Instructions for the task -
Take each line of the material that includes "horizontal" and copy it.

Study material -
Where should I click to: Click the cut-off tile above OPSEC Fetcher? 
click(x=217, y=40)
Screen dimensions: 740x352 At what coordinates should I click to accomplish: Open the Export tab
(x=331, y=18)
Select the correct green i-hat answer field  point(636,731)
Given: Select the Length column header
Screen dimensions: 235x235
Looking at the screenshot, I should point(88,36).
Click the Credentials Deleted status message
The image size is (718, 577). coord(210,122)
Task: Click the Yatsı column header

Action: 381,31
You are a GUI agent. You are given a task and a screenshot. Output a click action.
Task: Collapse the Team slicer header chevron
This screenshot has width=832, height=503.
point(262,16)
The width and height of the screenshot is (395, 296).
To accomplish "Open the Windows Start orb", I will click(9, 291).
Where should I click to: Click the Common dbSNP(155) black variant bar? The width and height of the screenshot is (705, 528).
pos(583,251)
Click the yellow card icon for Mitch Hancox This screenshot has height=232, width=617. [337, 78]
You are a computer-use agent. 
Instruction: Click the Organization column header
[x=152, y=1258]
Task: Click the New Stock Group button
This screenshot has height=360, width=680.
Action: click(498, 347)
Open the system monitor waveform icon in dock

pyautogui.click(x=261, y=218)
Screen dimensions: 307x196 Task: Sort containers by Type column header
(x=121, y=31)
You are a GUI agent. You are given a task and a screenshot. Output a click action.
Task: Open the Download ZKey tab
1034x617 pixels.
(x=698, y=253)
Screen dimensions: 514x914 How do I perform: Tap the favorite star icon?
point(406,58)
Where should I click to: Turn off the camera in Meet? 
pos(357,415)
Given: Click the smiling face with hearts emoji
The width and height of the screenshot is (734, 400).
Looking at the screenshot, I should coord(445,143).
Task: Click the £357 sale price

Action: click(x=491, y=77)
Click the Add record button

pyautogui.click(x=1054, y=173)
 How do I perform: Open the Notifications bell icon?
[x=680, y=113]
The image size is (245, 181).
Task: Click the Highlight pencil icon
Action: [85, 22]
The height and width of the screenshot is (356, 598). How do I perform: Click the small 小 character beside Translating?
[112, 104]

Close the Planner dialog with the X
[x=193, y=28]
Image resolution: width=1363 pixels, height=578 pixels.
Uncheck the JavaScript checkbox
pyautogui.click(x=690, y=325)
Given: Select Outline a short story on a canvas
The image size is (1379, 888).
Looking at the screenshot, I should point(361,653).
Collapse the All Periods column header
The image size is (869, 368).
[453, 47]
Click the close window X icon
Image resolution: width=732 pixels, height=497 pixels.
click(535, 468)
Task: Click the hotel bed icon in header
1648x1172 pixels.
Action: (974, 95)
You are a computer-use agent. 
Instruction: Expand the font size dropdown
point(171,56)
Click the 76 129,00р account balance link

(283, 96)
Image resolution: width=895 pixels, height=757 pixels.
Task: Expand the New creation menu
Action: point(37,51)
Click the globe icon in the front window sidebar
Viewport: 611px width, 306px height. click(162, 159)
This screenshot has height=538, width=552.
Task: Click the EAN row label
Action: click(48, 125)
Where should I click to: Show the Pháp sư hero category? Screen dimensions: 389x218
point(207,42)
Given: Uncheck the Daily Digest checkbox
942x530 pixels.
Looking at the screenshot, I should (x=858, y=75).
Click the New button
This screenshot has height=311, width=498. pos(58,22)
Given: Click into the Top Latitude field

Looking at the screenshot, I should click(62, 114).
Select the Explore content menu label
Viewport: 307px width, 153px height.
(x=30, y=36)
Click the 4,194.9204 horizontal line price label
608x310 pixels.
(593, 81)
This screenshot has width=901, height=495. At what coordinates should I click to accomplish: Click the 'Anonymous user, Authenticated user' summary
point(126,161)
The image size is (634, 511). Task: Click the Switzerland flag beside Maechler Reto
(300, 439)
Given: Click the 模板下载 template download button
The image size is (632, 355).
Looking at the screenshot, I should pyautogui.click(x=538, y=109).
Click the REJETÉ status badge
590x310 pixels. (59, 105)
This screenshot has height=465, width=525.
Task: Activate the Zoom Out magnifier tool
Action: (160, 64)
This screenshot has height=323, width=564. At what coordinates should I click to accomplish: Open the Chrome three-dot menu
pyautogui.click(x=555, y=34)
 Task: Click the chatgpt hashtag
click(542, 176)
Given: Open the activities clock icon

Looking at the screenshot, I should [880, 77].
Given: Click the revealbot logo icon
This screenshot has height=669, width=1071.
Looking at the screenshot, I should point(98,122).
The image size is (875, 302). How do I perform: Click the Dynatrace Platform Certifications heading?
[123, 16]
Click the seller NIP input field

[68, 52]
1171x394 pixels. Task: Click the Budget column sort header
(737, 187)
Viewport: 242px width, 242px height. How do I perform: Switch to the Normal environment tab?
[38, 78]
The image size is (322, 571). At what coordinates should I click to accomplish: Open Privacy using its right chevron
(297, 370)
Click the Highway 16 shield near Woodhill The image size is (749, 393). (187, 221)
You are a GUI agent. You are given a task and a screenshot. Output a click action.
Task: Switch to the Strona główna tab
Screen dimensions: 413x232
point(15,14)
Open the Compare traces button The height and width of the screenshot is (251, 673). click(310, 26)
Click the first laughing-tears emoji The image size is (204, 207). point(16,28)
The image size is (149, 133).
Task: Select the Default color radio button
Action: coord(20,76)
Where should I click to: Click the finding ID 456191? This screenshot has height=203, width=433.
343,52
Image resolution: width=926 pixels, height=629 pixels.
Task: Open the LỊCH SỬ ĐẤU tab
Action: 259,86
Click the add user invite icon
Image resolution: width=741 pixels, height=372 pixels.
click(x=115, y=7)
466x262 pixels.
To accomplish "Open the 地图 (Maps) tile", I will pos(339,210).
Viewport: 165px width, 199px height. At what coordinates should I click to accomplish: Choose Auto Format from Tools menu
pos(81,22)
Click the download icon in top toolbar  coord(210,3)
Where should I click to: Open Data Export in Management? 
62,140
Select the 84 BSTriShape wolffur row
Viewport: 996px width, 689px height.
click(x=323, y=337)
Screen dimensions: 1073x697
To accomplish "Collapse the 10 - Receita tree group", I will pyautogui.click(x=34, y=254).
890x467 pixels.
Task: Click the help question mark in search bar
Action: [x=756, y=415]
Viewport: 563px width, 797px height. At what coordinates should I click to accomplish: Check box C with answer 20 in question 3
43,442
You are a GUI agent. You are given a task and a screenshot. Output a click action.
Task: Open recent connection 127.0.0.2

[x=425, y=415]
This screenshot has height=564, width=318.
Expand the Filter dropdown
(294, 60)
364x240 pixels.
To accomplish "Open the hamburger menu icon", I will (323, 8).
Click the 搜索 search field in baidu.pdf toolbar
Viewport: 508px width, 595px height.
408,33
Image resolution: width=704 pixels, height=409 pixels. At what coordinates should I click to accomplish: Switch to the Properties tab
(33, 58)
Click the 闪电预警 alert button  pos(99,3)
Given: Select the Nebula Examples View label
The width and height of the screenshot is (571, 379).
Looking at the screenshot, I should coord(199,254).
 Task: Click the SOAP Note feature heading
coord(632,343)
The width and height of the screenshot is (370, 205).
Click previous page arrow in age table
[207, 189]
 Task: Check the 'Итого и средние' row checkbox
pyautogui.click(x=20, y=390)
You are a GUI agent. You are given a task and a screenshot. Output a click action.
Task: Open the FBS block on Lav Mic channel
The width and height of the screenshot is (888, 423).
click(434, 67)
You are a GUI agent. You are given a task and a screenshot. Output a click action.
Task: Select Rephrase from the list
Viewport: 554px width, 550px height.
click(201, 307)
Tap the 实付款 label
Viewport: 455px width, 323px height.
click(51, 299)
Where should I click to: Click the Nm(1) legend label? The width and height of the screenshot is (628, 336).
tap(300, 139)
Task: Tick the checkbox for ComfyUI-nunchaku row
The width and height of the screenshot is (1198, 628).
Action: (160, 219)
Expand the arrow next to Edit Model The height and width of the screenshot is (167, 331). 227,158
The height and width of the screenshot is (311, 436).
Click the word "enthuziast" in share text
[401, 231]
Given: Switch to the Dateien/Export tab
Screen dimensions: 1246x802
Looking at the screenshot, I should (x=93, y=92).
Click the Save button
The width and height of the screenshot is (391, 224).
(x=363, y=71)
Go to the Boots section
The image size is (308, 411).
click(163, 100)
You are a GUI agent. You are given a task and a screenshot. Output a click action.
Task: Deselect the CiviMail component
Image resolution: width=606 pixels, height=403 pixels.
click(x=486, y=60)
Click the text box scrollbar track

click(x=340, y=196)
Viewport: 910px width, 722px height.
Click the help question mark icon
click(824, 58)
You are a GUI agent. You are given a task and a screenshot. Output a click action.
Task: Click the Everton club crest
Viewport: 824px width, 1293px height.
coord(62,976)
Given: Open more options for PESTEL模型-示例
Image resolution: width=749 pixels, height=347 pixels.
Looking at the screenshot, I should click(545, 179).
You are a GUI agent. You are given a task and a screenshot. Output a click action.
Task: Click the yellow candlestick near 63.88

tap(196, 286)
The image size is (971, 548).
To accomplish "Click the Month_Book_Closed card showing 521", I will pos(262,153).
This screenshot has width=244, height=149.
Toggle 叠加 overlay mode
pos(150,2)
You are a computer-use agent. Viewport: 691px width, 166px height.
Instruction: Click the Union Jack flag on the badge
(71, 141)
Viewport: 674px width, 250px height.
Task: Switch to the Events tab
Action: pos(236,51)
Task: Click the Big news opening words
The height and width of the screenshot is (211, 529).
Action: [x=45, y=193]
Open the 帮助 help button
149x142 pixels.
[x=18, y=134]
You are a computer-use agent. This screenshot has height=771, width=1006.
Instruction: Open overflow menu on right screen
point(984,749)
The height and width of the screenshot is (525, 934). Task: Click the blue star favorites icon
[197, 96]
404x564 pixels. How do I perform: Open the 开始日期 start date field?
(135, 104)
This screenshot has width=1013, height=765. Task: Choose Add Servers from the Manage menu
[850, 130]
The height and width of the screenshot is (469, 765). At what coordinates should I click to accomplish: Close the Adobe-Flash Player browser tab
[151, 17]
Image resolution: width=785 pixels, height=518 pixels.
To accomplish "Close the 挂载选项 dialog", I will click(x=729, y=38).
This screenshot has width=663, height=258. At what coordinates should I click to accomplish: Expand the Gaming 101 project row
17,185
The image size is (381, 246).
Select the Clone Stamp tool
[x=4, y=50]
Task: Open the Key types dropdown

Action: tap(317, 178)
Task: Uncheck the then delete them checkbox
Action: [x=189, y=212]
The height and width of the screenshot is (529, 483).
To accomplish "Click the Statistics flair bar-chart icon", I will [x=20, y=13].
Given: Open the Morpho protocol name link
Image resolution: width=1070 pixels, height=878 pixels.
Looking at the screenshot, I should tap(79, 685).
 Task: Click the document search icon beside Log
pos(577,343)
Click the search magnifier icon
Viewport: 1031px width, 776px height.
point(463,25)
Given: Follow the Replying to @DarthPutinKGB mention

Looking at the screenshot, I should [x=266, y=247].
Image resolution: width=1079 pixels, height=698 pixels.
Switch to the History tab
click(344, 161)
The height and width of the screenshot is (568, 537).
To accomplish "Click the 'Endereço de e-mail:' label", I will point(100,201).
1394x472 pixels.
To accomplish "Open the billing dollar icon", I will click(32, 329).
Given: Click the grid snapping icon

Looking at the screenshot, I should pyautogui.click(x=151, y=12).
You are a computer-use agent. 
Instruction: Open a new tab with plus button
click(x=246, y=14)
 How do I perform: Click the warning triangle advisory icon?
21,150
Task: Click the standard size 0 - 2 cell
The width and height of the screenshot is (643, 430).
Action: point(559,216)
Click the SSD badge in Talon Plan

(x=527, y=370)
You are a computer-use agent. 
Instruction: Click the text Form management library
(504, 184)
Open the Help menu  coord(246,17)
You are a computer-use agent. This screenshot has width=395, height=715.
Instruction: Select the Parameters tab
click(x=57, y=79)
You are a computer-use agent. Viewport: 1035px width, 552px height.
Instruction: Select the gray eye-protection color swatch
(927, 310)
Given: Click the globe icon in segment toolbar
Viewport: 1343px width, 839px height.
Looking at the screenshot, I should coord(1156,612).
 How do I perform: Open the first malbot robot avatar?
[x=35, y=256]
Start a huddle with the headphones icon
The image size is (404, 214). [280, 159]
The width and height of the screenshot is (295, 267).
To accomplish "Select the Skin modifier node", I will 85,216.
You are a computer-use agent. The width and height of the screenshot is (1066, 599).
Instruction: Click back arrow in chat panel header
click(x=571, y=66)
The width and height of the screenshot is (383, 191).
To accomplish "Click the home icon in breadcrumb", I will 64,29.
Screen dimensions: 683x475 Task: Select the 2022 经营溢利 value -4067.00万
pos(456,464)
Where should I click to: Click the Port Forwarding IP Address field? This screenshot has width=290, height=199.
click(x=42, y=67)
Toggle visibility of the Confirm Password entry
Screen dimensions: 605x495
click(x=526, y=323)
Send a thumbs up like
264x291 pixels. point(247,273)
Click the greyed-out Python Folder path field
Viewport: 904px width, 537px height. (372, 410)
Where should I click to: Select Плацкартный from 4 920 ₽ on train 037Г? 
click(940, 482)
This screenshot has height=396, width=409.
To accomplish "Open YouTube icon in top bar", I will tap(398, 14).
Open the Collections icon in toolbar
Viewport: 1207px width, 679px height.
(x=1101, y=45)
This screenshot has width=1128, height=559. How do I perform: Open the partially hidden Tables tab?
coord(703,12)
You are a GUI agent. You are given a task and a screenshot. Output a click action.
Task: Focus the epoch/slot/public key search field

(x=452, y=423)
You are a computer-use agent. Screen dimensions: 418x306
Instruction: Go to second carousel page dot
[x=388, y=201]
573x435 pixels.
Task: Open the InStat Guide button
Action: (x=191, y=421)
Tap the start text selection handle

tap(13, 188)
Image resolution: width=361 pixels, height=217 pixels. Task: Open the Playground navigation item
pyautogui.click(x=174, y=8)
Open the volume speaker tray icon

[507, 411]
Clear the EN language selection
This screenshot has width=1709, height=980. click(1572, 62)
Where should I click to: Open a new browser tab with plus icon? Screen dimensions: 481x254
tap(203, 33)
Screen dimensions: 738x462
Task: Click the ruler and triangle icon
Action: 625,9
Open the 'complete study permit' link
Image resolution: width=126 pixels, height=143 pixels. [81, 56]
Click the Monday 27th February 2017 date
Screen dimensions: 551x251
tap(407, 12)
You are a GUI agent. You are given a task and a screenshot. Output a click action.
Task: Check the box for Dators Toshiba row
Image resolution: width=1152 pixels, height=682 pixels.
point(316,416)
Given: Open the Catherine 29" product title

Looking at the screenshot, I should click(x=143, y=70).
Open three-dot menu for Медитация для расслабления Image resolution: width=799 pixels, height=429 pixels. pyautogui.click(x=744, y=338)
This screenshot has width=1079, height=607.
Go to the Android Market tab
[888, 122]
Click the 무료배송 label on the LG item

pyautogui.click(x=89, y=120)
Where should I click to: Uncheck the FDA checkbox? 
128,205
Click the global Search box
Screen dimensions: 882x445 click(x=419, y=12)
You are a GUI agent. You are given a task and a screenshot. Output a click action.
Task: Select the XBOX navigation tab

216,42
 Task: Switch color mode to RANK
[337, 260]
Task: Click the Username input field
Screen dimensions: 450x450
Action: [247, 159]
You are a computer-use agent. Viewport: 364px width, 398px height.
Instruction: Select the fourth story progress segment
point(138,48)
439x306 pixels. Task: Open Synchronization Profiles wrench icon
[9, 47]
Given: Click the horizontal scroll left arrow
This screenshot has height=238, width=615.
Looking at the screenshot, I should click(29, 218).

Answer area -
Click the 4,194.9204 horizontal line price label
Given: Click the horizontal scroll left arrow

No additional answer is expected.